You self-published your book. Could you tell me a little bit about what that process was like for you?
Well it started towards the end of last year, when I received an offer of publication from an independent publisher. I haven’t got an agent to fight my corner, but thankfully we have the Society of Authors. They vetted my contract and pointed out several red flags. When I asked the publisher if it was possible to make changes to the contract, he replied that it depended on what the changes were, but if I wanted changes then maybe they weren’t the right publisher for me. Lacking the experience, I thought that maybe I should just be grateful and not be difficult. After all, I’d spoken to an author who said she was happy with what that same publisher offered her. But when I asked my contact at the SoA if she would sign the contract if she were in my shoes, she said that if she were me she’d self-publish.
I didn’t sign the contract but still wasn’t sure about self-publishing. Then I got a copy of the Writers & Artists’ Yearbook, with the objective to look for more agents, but towards the end of the book there was a section on self-publishing, written by hybrid authors. After reading their essays, I made up my mind: after almost a year of querying and around seventy submissions, I’d take the plunge and self-publish. The process has been tiring but definitely interesting and rewarding. Doors are opening already, because my book is out there now. I’m getting royalties and I’ve learnt so much, especially about formatting and marketing.

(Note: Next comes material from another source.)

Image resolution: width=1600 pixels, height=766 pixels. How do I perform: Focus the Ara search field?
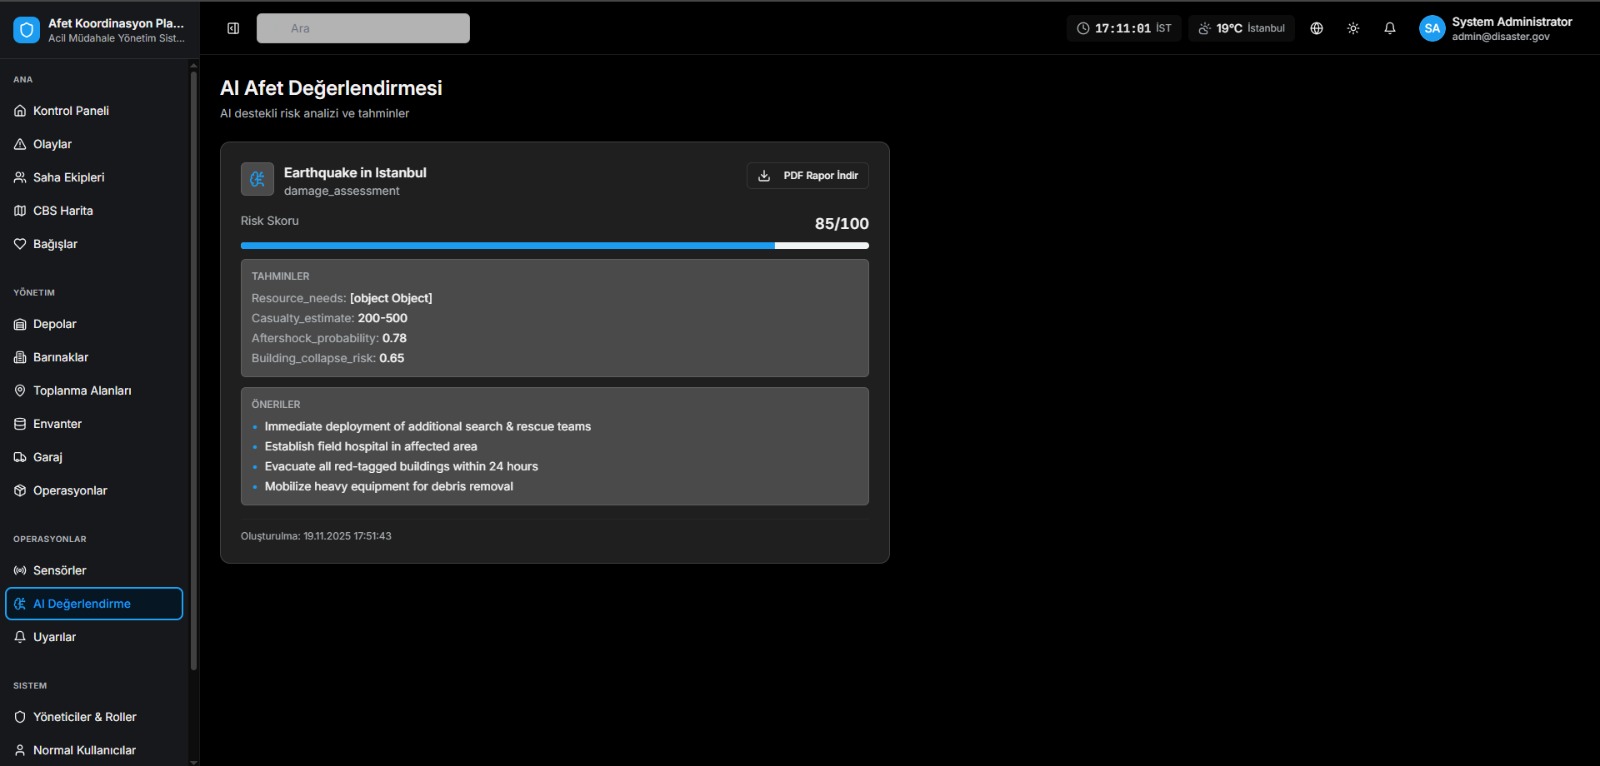[x=363, y=28]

When I’ve completed my work-in-progress The Martyr and the Butterfly (with the funeral celebrant), I will definitely go agent hunting again, but if I don’t manage to find one, or if the agent won’t manage to find me a publisher, it’s good to know I have options.

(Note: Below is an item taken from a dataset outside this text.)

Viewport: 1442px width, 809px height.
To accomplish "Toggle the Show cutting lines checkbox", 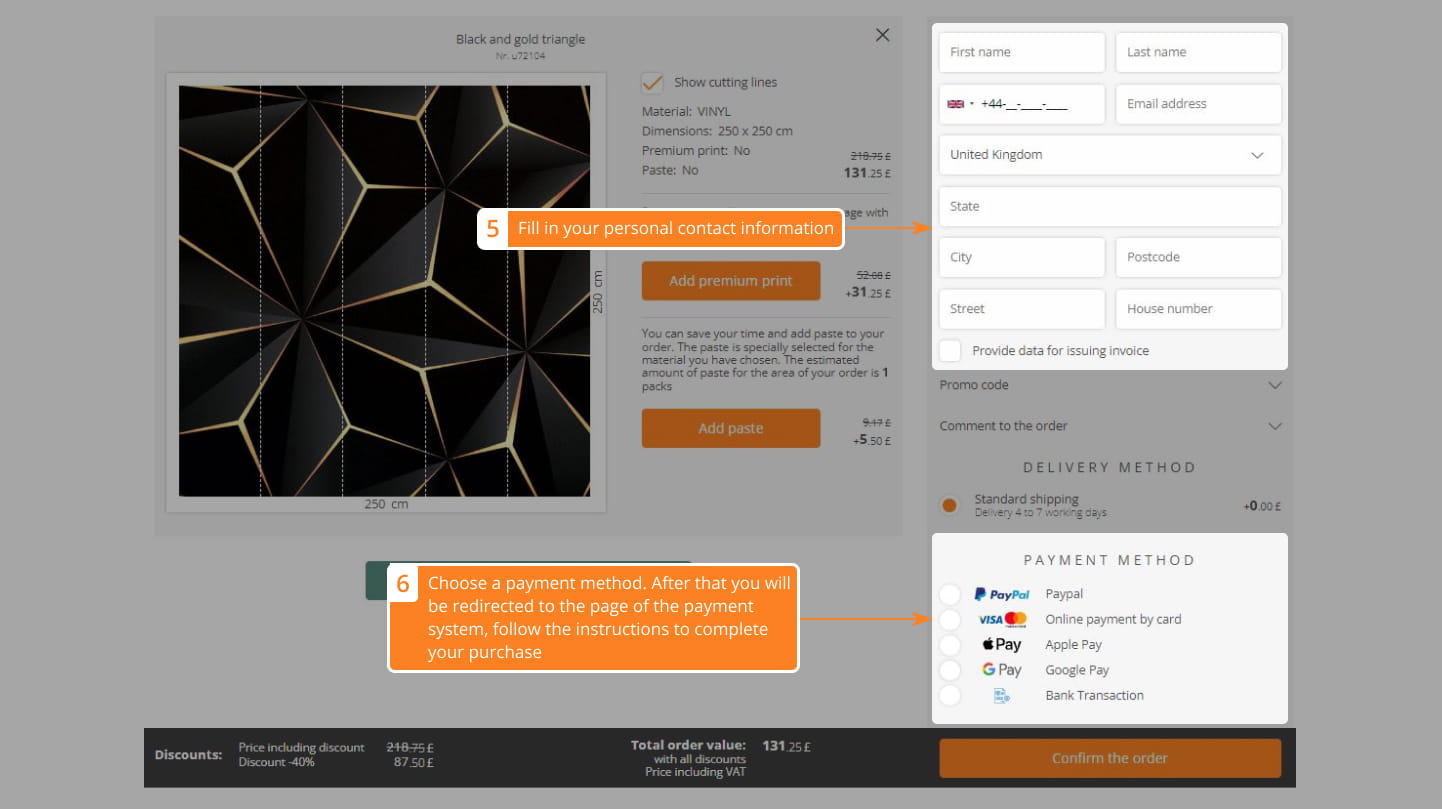I will pyautogui.click(x=653, y=83).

What advice would you give to writers starting out in their career?
The advice you hear all the time, which is: read as much as you can and read eclectically. Do make sure that you don’t use all the reading as a procrastination device though. You need to write a lot too. Try to discover what works for you. Some people write every day, others don’t. Some writers have a daily or weekly word count target. See what works for yourself and find a flow, but do realise that writing a book is a huge undertaking and time won’t wait, so put your writing high on your list of priorities.
Try and find a writing group or a critique partner you trust. If you’re working on a novel the latter is probably even more important than the former because your story as a whole needs addressing, not just random chapters.
And when you’re an exophonic writer like I am, make sure you get feedback from native speakers as there may always be little language intricacies you’re unaware of. As Sue from my writing group pointed out when she went through my manuscript: ‘Meat is hung but people are hanged.’ Excuse the horrible example! ☺
Berendsje Westra is a Dutch writer who lives in the Netherlands in a small village near the sea. At home, she speaks Frisian but she writes her stories in English. Her love of all things literature led her to study Creative Writing at the Manchester Writing School and English Literature at Groningen University. Berendsje is particularly interested in writing about places, minority languages & culture, spirituality and identity. She’s also a keen gardener and loves taking her dogs on long walks through the Frisian countryside.